26.11.2008 - Frankfurter Allgemeine Zeitung

Papst warnt vor Illusionen - „Interreligiöser Dialog im engeren Sinn nicht möglich”

Papst Benedikt XVI. hat vor Illusionen im interreligiösen Dialog gewarnt und einen „Dialog im engen Sinn des Wortes” abgelehnt. In einem Vorwort für ein Buch des ehemaligen italienischen Senatspräsidenten Marcello Pera, das jetzt veröffentlicht wurde, bekräftigt Benedikt Peras Darstellung der „Multikulturalität”: Sie sei „innerlich widersprüchlich” und daher „politisch und kulturell unmöglich”. Europa müsse daher von seinem „christlich-liberalen Fundament seine Identität” finden, nicht eine imaginäre „kosmopolitische”.

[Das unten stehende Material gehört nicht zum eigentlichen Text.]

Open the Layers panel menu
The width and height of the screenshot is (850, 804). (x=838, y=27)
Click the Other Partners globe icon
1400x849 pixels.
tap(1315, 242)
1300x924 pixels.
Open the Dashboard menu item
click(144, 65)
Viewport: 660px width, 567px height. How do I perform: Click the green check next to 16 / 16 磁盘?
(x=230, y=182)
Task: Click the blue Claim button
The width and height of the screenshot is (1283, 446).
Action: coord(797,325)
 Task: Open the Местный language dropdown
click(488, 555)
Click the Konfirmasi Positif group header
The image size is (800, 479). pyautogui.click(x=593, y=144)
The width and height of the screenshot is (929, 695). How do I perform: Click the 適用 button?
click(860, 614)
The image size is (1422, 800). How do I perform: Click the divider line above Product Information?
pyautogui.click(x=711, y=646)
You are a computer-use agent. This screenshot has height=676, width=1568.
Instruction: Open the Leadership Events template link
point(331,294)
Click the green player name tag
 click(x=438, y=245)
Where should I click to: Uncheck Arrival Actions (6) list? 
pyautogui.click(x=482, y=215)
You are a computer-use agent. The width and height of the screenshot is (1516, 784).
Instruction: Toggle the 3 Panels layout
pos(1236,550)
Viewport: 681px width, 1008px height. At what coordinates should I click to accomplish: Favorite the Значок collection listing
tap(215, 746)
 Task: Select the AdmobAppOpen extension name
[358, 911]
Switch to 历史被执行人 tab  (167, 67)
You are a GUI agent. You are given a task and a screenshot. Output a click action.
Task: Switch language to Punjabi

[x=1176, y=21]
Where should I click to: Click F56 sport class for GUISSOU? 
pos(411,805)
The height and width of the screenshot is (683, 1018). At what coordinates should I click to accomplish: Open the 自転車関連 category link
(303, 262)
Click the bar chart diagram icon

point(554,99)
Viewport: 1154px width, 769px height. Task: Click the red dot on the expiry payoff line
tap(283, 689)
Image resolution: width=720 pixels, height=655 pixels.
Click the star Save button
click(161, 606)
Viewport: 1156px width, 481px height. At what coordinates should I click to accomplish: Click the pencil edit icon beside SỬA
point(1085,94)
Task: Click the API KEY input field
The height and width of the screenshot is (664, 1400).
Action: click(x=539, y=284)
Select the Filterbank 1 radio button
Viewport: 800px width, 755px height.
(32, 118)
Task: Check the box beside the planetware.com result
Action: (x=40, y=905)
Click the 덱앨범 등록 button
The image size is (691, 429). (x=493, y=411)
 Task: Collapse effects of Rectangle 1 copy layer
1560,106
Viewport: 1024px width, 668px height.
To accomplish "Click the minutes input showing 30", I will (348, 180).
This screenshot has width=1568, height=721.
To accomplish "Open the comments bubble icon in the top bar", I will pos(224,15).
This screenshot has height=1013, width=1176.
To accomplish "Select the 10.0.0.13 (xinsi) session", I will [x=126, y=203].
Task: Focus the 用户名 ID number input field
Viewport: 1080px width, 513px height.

Zustimmend äußert sich der Papst über Peras Analyse des interreligiösen Dialogs; er sei „nicht möglich”. Nur aus anderen Veröffentlichungen Benedikts wird deutlich, dass er damit „ergebnisoffene” Verhandlungen zwischen Anhängern verschiedener Religionen über gleichsam „verhandelbare” Positionen ihres Glaubensbekenntnisses meint; diese Dogmen könnten nicht von einem Dialog korrigierbar angetastet werden. In dem Vorwort heißt es: „Um so notwendiger ist der interkulturelle Dialog, der die kulturellen Konsequenzen der religiösen Grundentscheidung vertieft.”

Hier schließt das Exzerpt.